橋本亮:はしもとりょう。やんちゃ。第四小学校卒
石田翔:気弱。第四小学校卒
伊藤忠浩:いいやつ。第三小学校卒
渡辺歩夢:わたなべあゆむ。女子。普通。第四小学校卒
向井リサ:ブラジル系。第三小学校卒。バレー部。差別される。
劉健一:りゅうけんいち。中国系。頭脳明瞭
石川アンドレ:ブラジル系。第三小学校
グェン:ベトナム系。お弁当が臭いと言われる。
カオリ:バレー部。2年生か3年生。ブラジル系。向井リサの先輩
宮下先生:進美中学校社会科教師。外国人差別をする人。読者から見ると敵役(かたきやく)。手間のかかる外国人生徒や親はほかの学校へ行ってもらえばいいという発言あり。
大平先生:同中学校体育教師
小泉愛美:こいずみまなみ。いじめの女子ボス? 第四小学校

 出来事として、入学式での外国人父兄によるビデオ撮影は、それほど問題にすることでもないのではないか。
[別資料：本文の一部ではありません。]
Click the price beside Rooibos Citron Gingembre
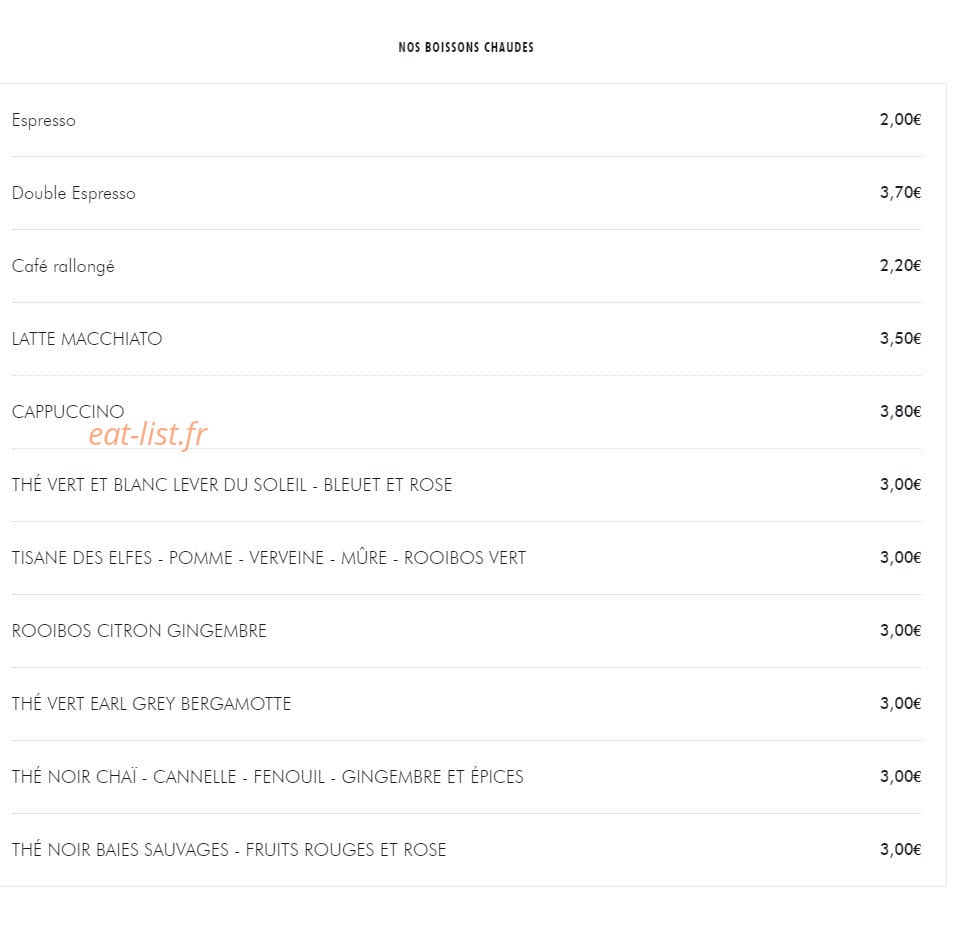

 お弁当を通じて、お互いを理解しあうシーンが良かった。
 外国人の母親は、日本人の母親のお弁当づくりを知らない。

 学校でブラジル給食あり。

 ブラジル料理の名称として、フェジョアーダ(豆と豚肉、牛肉の煮込み料理)、エンパジーニャ(ひとくちサイズのパイ)、パステゥ(小麦粉の記事で包んだ食べ物)、アヒー(アヒージョ、オリーブオイルとにんにくで魚貝類を煮込む料理)

 ママイ(おかあさん。ポルトガル語)

 愛情をもって本を読む。愛情のあるこどもを育てることが目標

 日本語の「国語」ってむずかしい。
 
 国の習慣として違うこととして、ベトナムでは生まれた子どもの耳にピアスのための穴を開ける。

 フォー(ベトナムのおそば)

 ALT:アシスタント ランゲージ ティーチャー 外国語指導助手

 外国人のためには、日本語の読み書きができるようになってもらうことがスタートです。小中学生になっている年齢でも絵本から始めるのがいい。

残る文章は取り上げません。